Teori Apung Benua (Continental Drift)

Teori Apung Benua (Continental Drift)
Menurut Wagener, benua terdiri atas batuan sial yang terapung pada batuan sima yang lebih besar berat jenisnya. Benua-benua ini bergerak menuju khatulistiwa dan ke bagian barat. Pada zaman Karbon, kemungkinan besar hanya ada satu benua yaitu pangae. Lebih kurang 200 juta tahun yang lalu, terbentuk daratan gondwana dan lauratia yang merupakan pecahan dari pangaea, dan seterusnya. Bersama teman-temannya, ia mengumpulkan bukti atas teorinya. diantaranya adalah adanya kesesuaian antara Amerika Selatan dan Afrika, baik dari segi paleoklimatik, fosil maupun struktur batuan yang kesemuanya menunjukkan bahwa kedua benua tersebut pernah menjadi satu.

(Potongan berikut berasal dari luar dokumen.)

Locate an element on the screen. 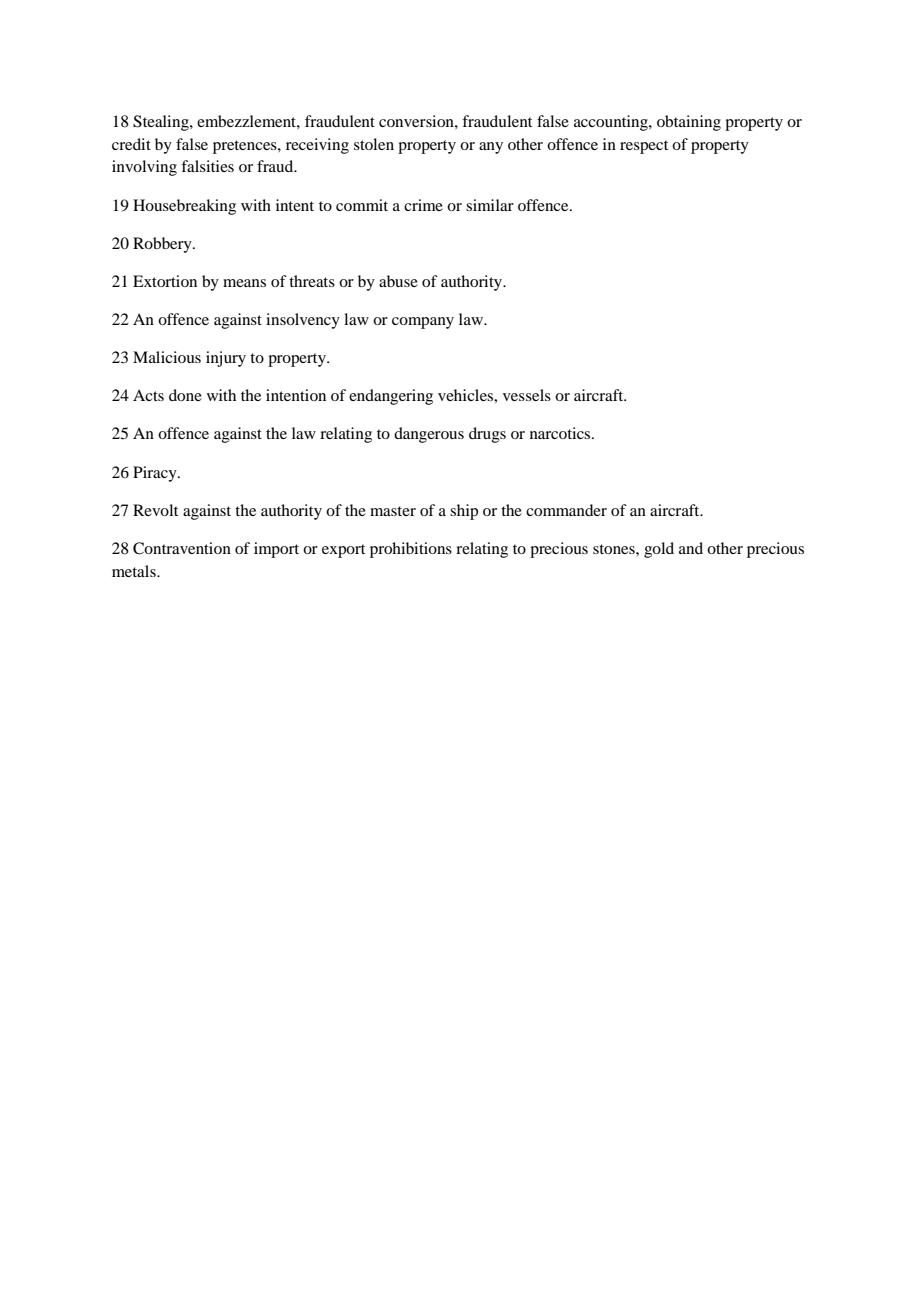 Image resolution: width=924 pixels, height=1308 pixels. Malicious is located at coordinates (167, 357).
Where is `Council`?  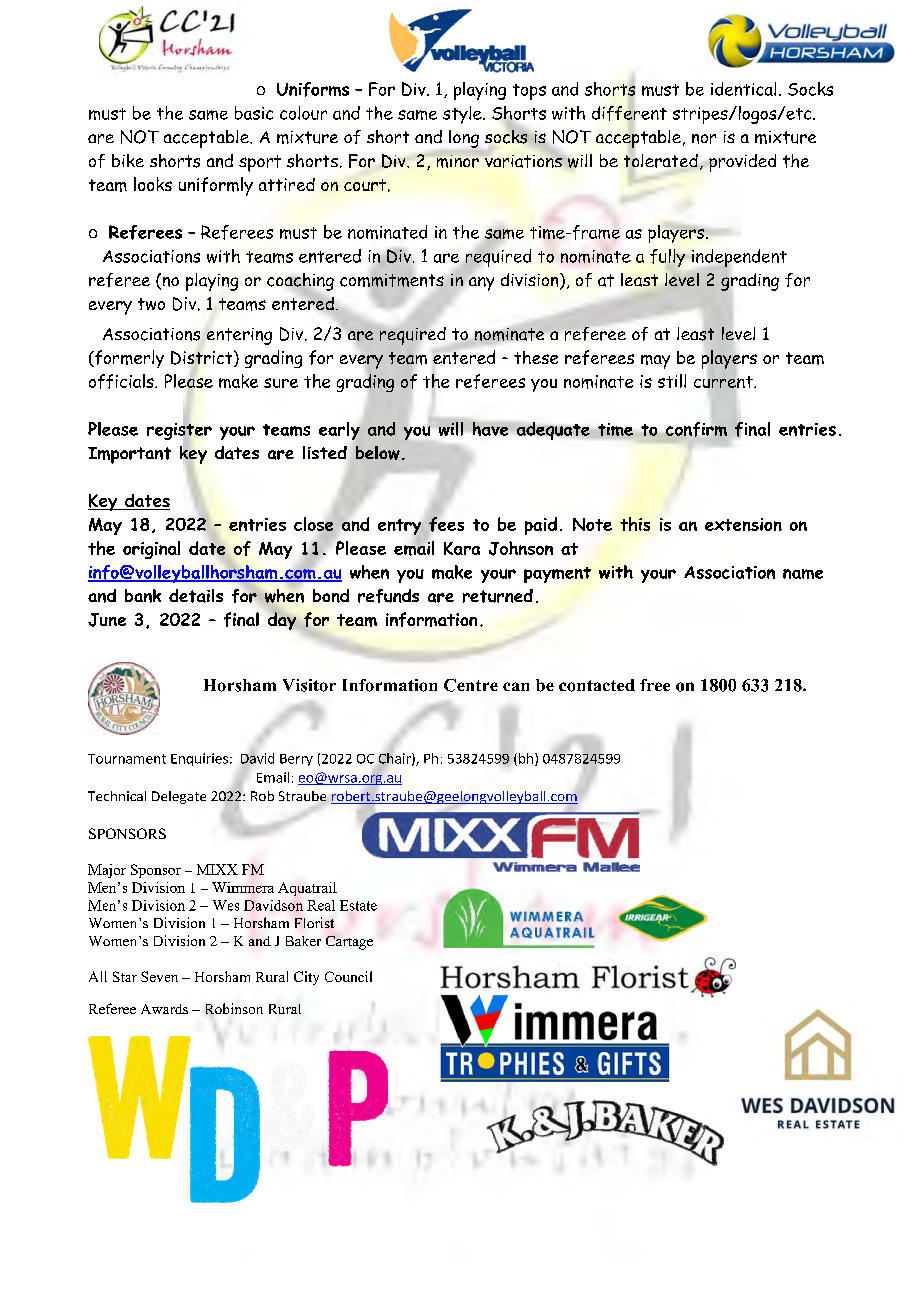
Council is located at coordinates (348, 976).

Menurut para ahli, teori inilah yang mendasari pembentukan lempeng-lempeng bumi, yang masih terus bergerak dan memicu gempa di berbagai wilayah. Termasuk gempa-gempa yang terjadi di Indonesia.

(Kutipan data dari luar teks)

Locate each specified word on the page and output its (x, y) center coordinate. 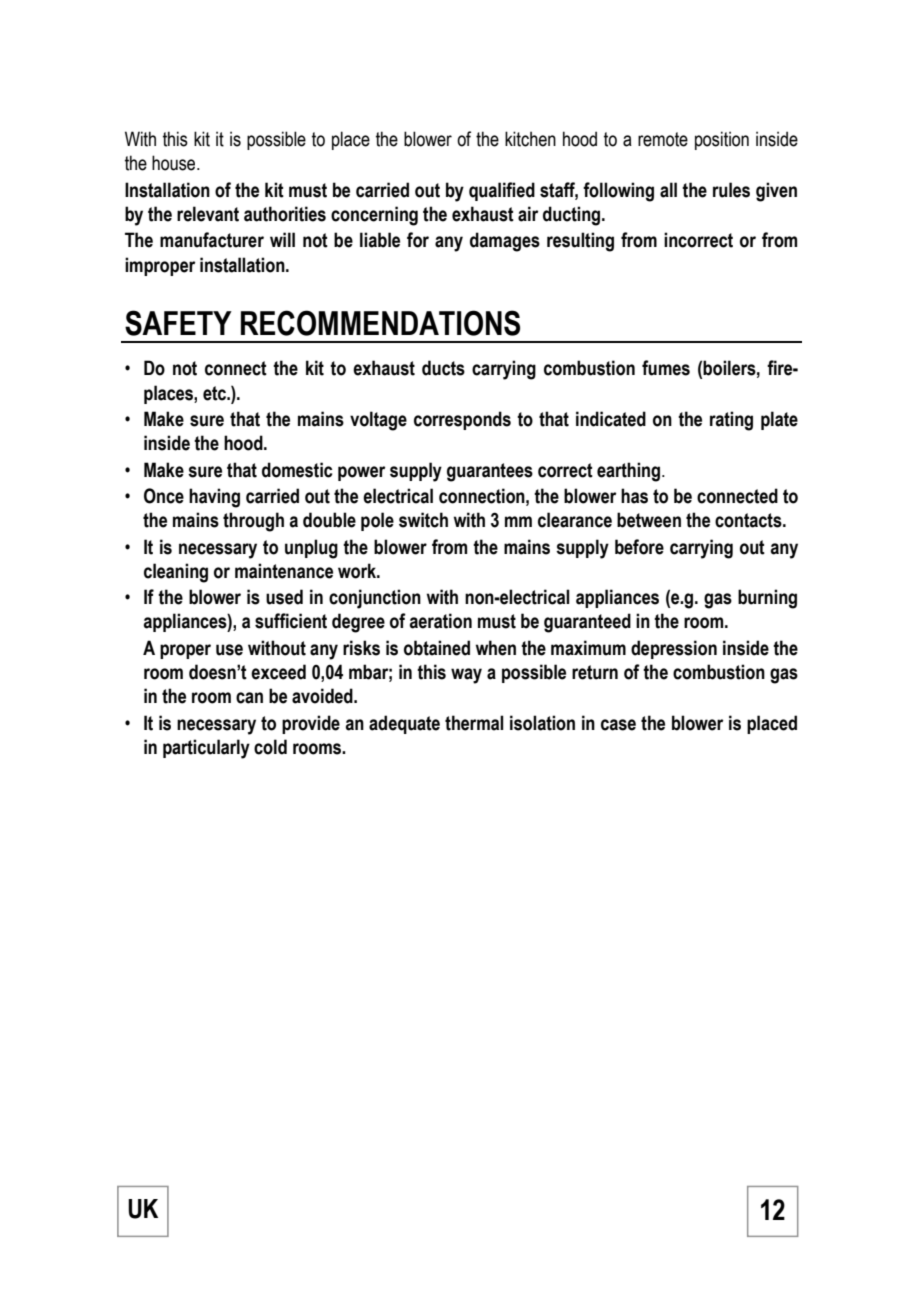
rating (731, 421)
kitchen (530, 139)
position (722, 140)
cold (270, 747)
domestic (297, 470)
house (175, 163)
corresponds (462, 420)
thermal (474, 723)
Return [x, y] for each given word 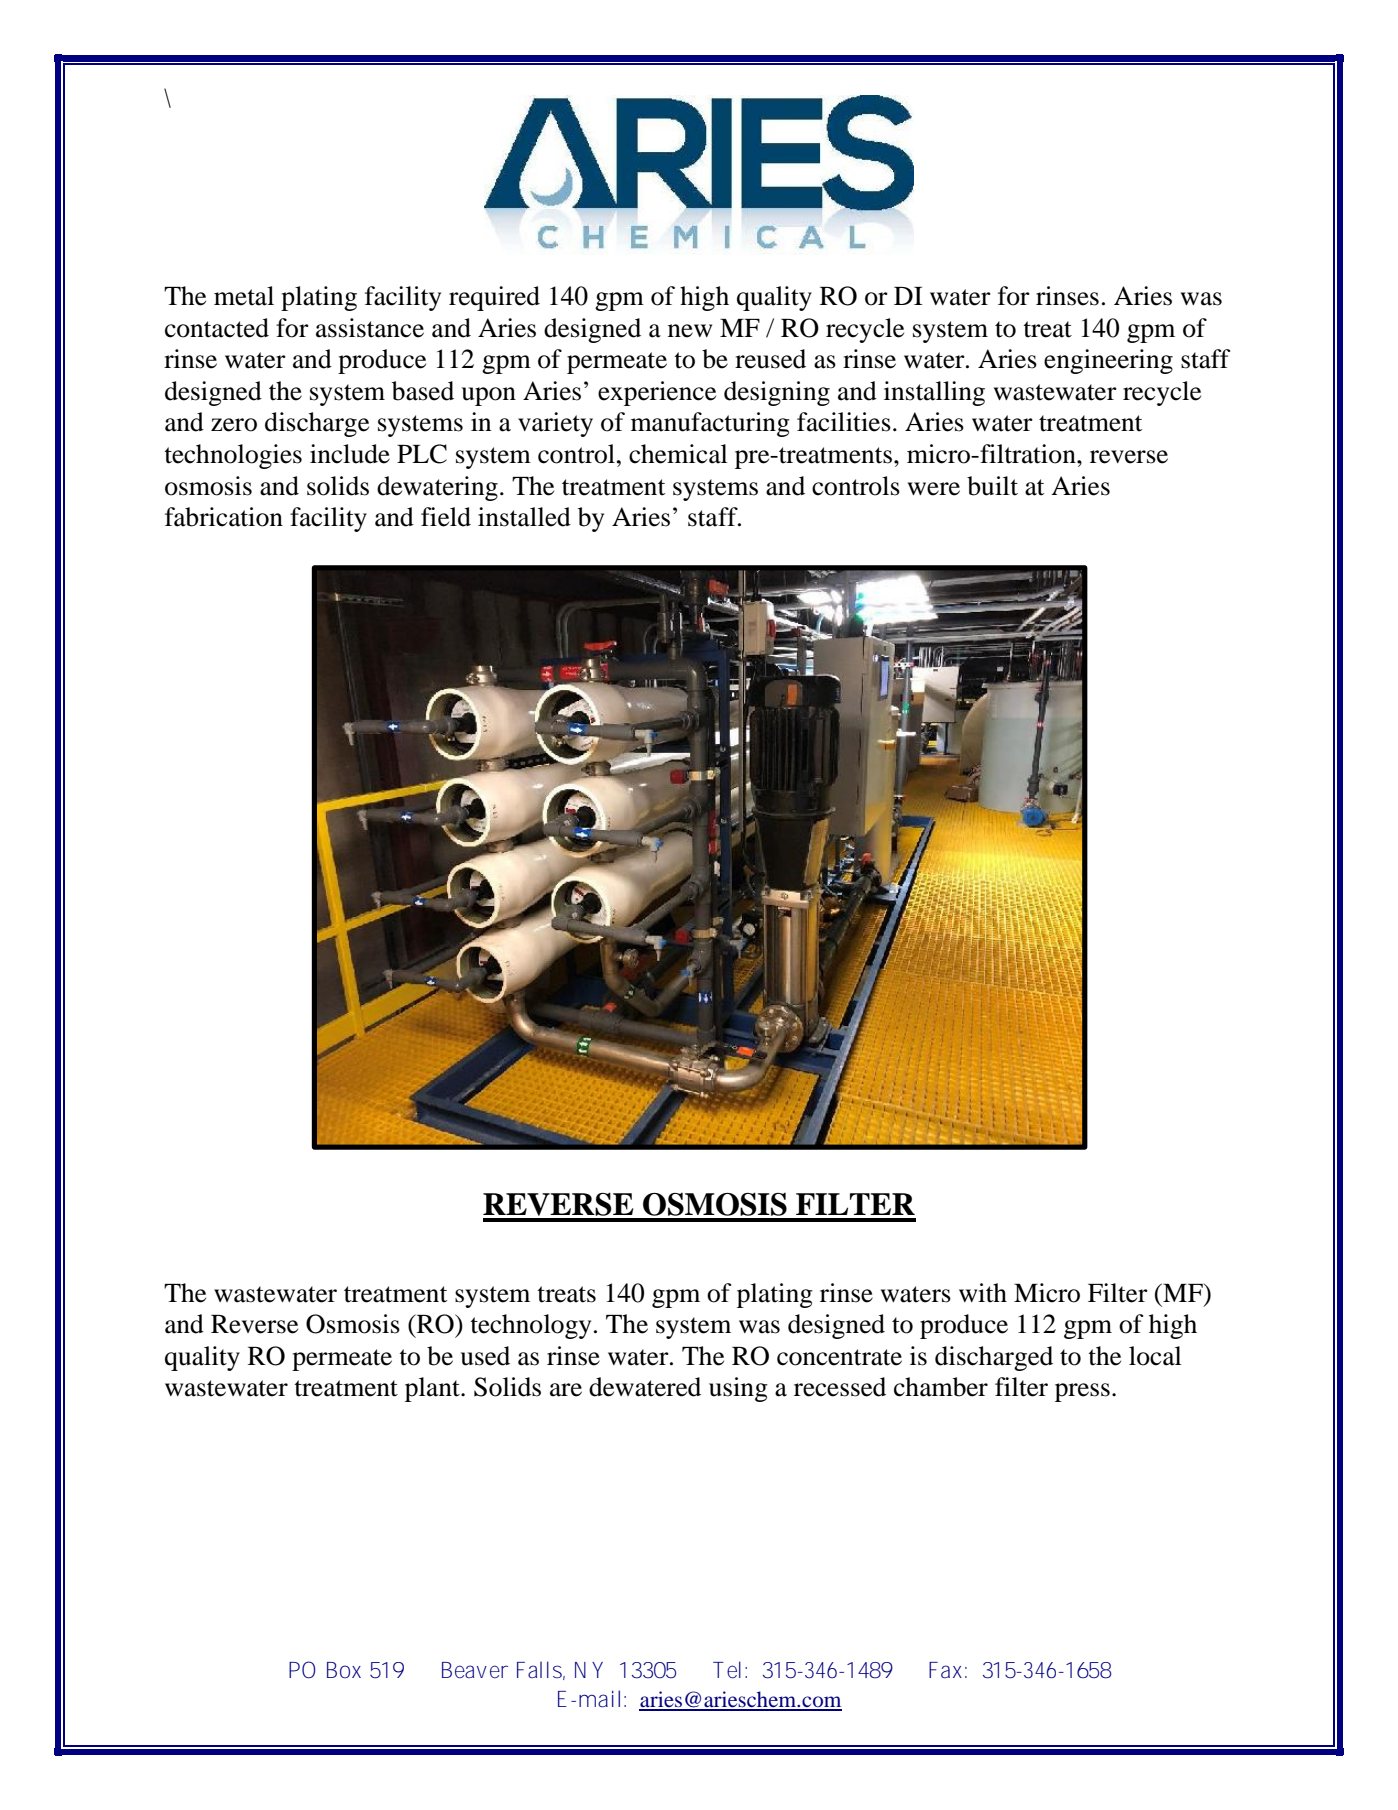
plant [433, 1389]
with [983, 1293]
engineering [1108, 361]
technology [530, 1326]
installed [524, 517]
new [690, 331]
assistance [370, 328]
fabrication [224, 517]
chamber [941, 1387]
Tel [727, 1670]
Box [344, 1670]
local [1155, 1356]
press [1082, 1392]
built [992, 486]
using [738, 1389]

 Jika benua dalam satu waktu bergabung, maka batuan dan pegunungan pada waktu yang sama di lokasi yang berdampingan dan di benua yang berhadapan haruslah cocok. Jalur pegunungan Appalachian yang berada di Timur benua Amerika Utara dengan sebaran berarah Timur Laut secara tiba-tiba menghilang di pantai Newfoundland. Pegunungan yang memiliki umur sama dengan pegunungan Appalachian juga ditemukan di Timur Greenland, Irlandia, Inggris, dan Norwegia. Kedua pegunungan tersebut apabila diletakkan pada lokasi sebelum terjadinya pemisahan / pengapungan, kedua pegunungan ini akan membentuk suatu jalur pegunungan yang menerus. Sehingga, menandakan bahwa dahulu kedua daratan yang terpisah ini adalah satu.

Secara garis besar, teori Apungan Benua (Continental Drift) ini melihat dari unsur-unsur bentuk, struktur, dan umur yang sama atau identik. Namun teori ini masih memiliki kelemahan, yaitu tidak dapat menjelaskan sebab terjadinya benua atau super-kontinen Pangaea pecah, sehingga muncul teori baru Teori Penjalaran Dasar Laut (Sea Floor.

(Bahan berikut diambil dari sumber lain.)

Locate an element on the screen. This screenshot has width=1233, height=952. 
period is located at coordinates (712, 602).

Bukti pertama bahwa lempeng-lempeng itu memang mengalami pergerakan didapatkan dari penemuan perbedaan arah medan magnet dalam batuan-batuan yang berbeda usianya. Penemuan ini dinyatakan pertama kali pada sebuah simposium di Tasmania tahun 1956. Mula-mula, penemuan ini dimasukkan ke dalam teori ekspansi bumi, namun selanjutnya justru lebih mengarah ke pengembangan teori tektonik lempeng yang menjelaskan pemekaran (spreading) sebagai konsekuensi pergerakan vertikal (upwelling) batuan, tetapi menghindarkan keharusan adanya bumi yang ukurannya terus membesar atau berekspansi (expanding earth) dengan memasukkan zona subduksi/hunjaman (subduction zone), dan sesar translasi (translation fault). Pada waktu itulah teori tektonik lempeng berubah dari sebuah teori yang radikal menjadi teori yang umum dipakai dan kemudian diterima secara luas di kalangan ilmuwan. Penelitian lebih lanjut tentang hubungan antara seafloor spreading dan balikan medan magnet bumi (geomagnetic reversal) oleh geolog Harry Hammond Hess dan oseanograf Ron G. Mason menunjukkan dengan tepat mekanisme yang menjelaskan pergerakan vertikal batuan yang baru.